> _BRIEF_:
Check each line of the listing for the word "Task" and report the ones that have it.
=== LISTED RECORDS ===
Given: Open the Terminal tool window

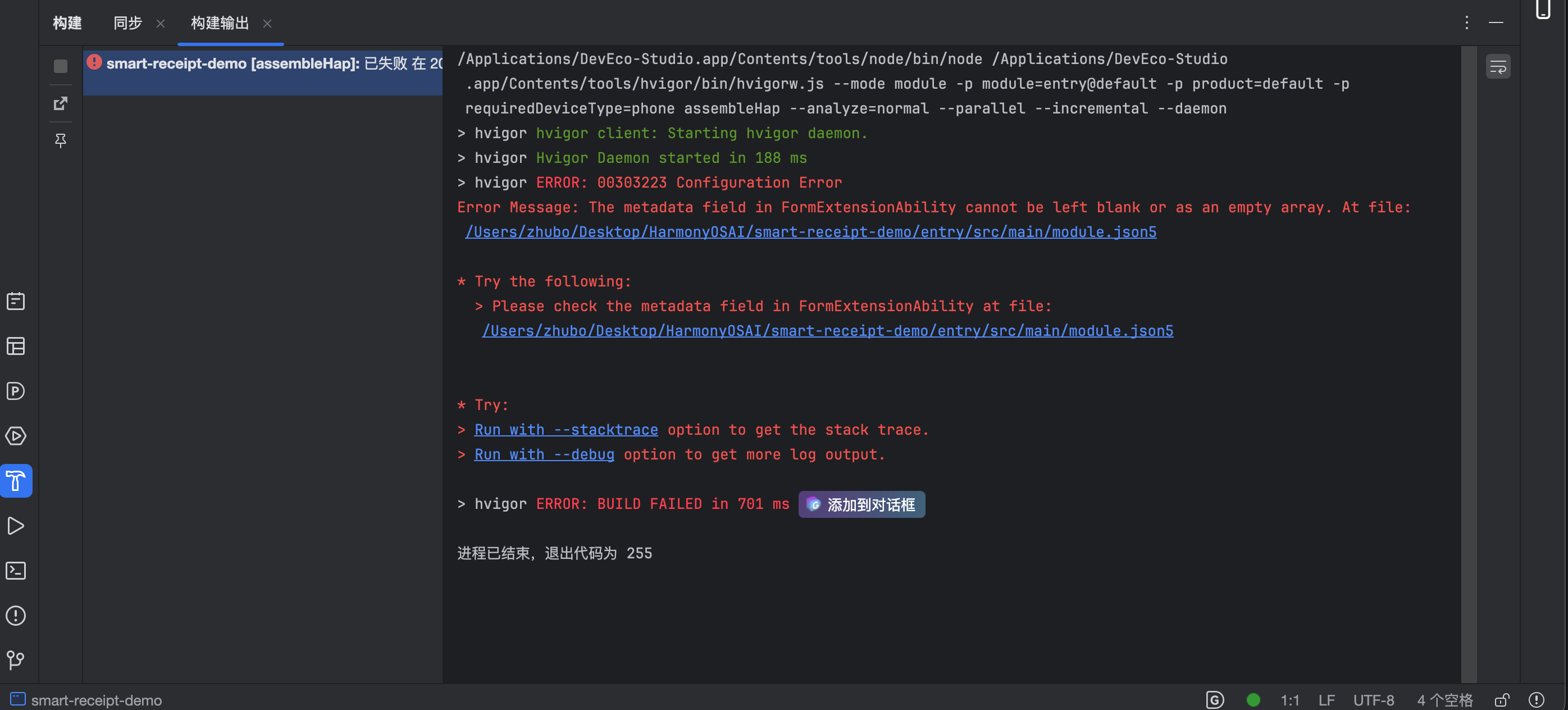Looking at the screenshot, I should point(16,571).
===
=== LISTED RECORDS ===
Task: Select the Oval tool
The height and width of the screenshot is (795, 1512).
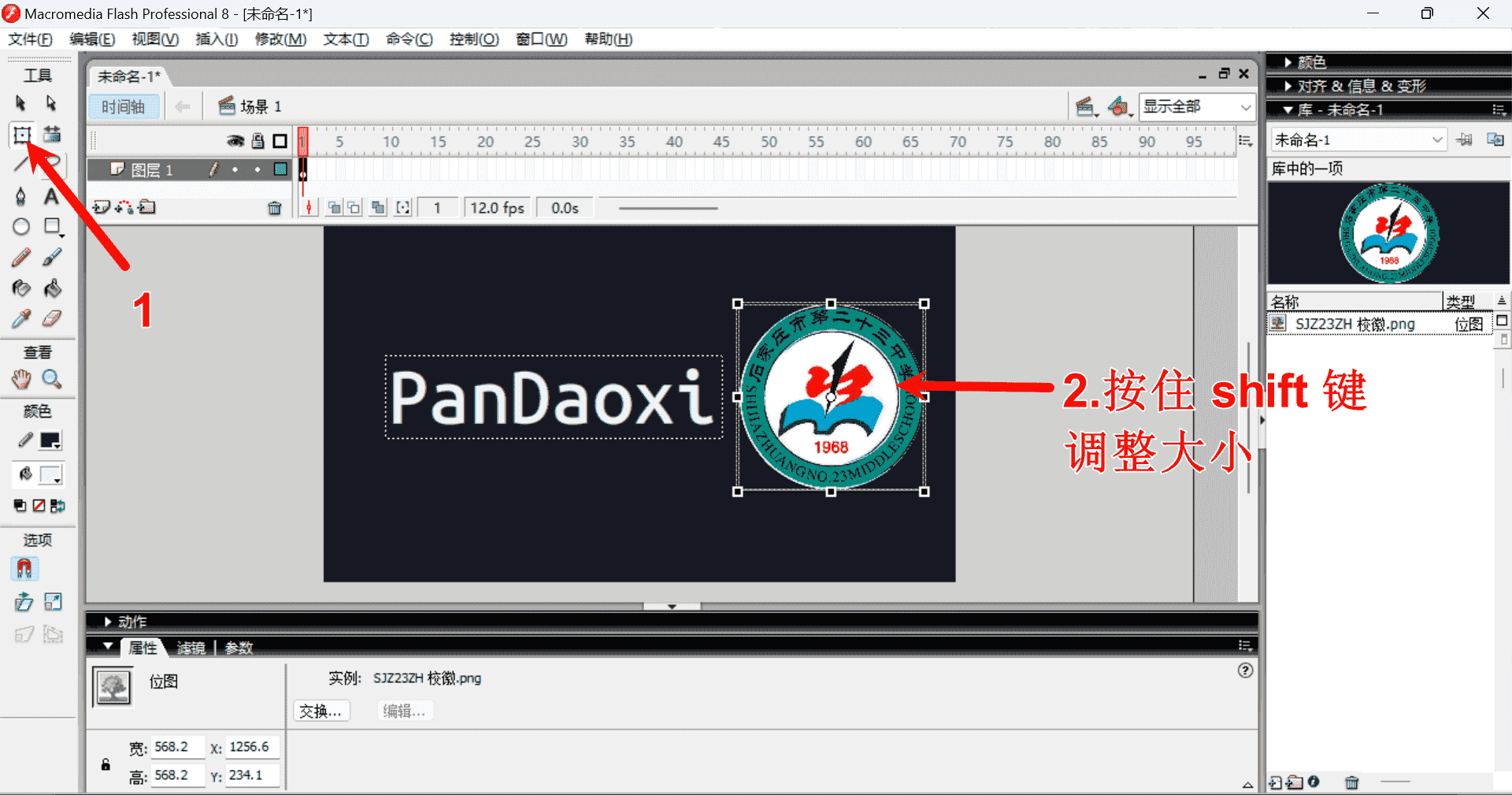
===
=== LISTED RECORDS ===
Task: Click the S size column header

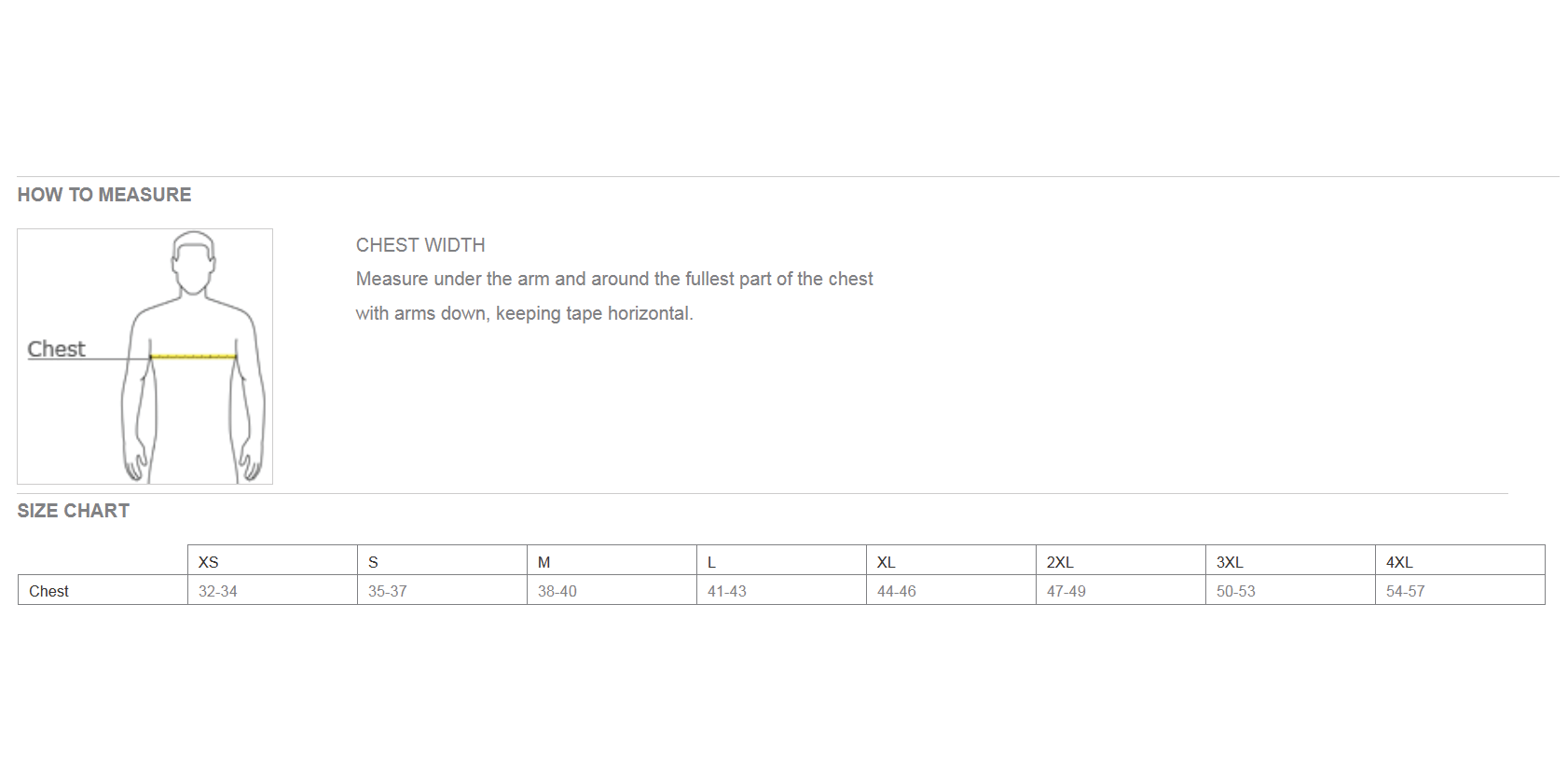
===
> _OUTPUT_:
Task: Select the Oval tool
Task: Click the S size column header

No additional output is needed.